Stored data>
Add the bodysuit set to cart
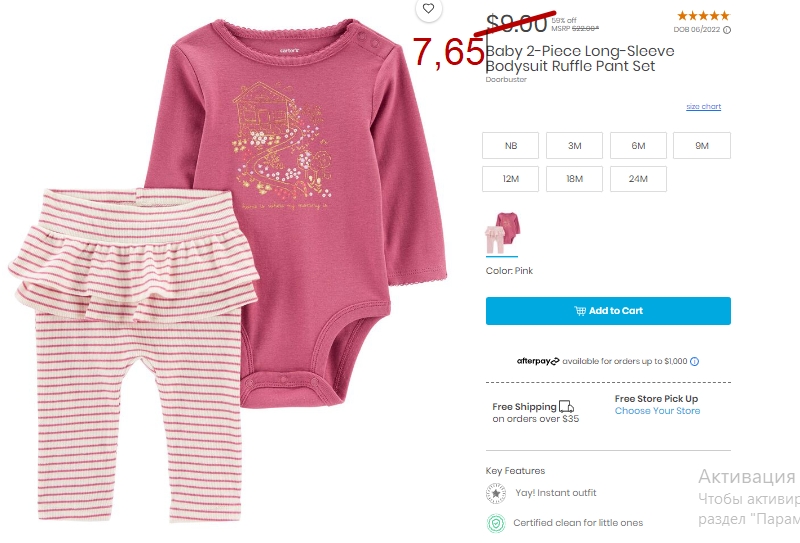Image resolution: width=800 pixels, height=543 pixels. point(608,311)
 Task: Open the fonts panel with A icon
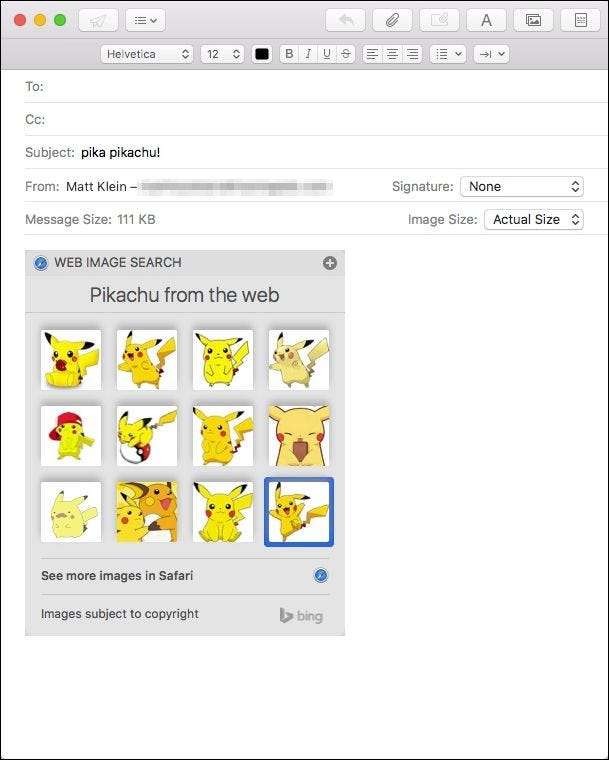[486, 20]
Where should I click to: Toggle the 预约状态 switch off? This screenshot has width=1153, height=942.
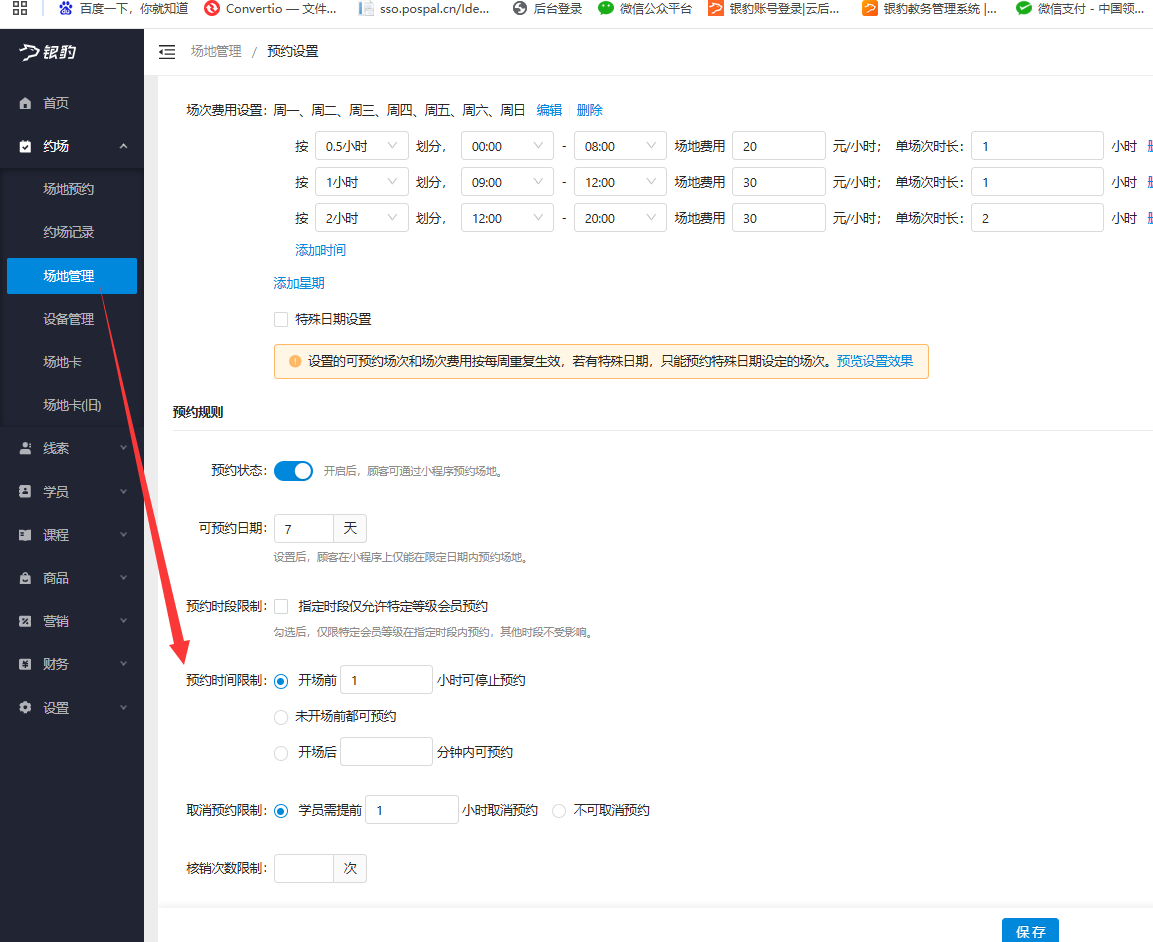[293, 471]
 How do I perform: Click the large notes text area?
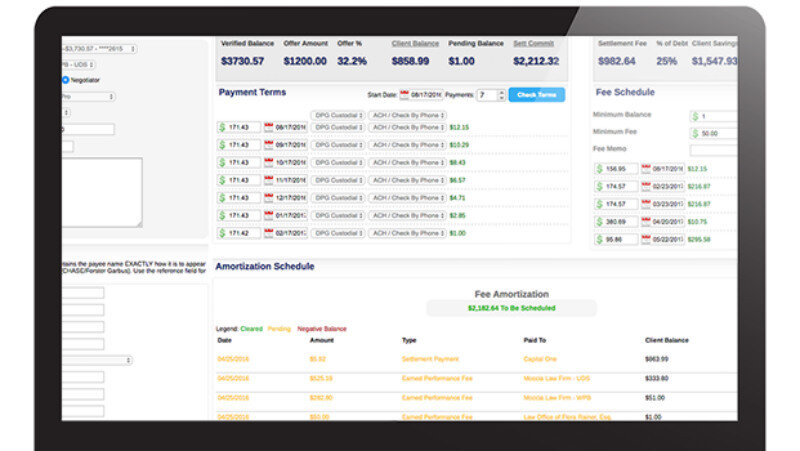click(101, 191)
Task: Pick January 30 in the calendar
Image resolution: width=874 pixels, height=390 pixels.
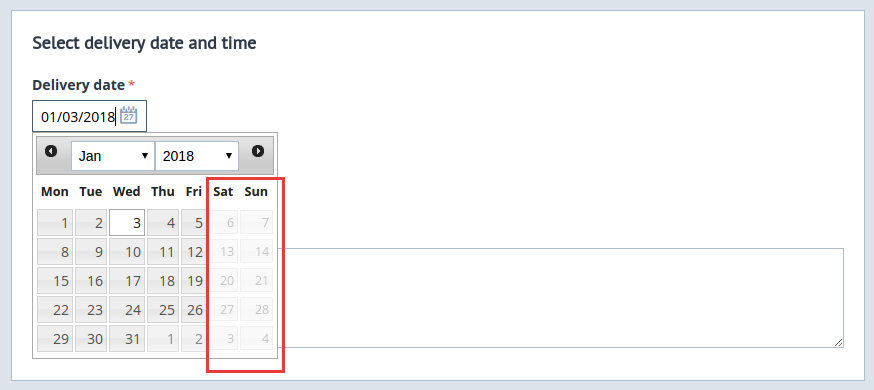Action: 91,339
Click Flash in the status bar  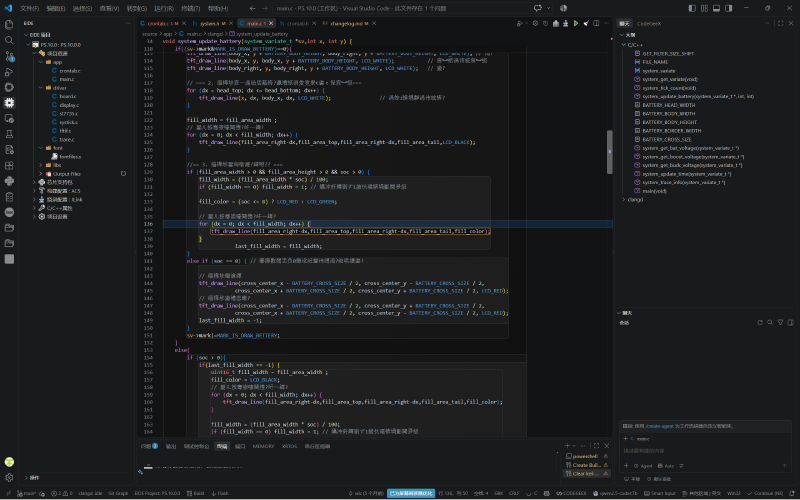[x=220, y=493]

Work item>
Copy only these lines from the records above, exactly: the one with "Task: Open the fonts panel with A icon", the one with "Task: Pick January 30 in the calendar", and those between. Skip the pictures.

Answer area>
 Task: Open the fonts panel with A icon
[486, 20]
Where should I click to: Toggle the 预约状态 switch off? This screenshot has width=1153, height=942.
[293, 471]
 How do I perform: Click the large notes text area?
click(101, 191)
Task: Pick January 30 in the calendar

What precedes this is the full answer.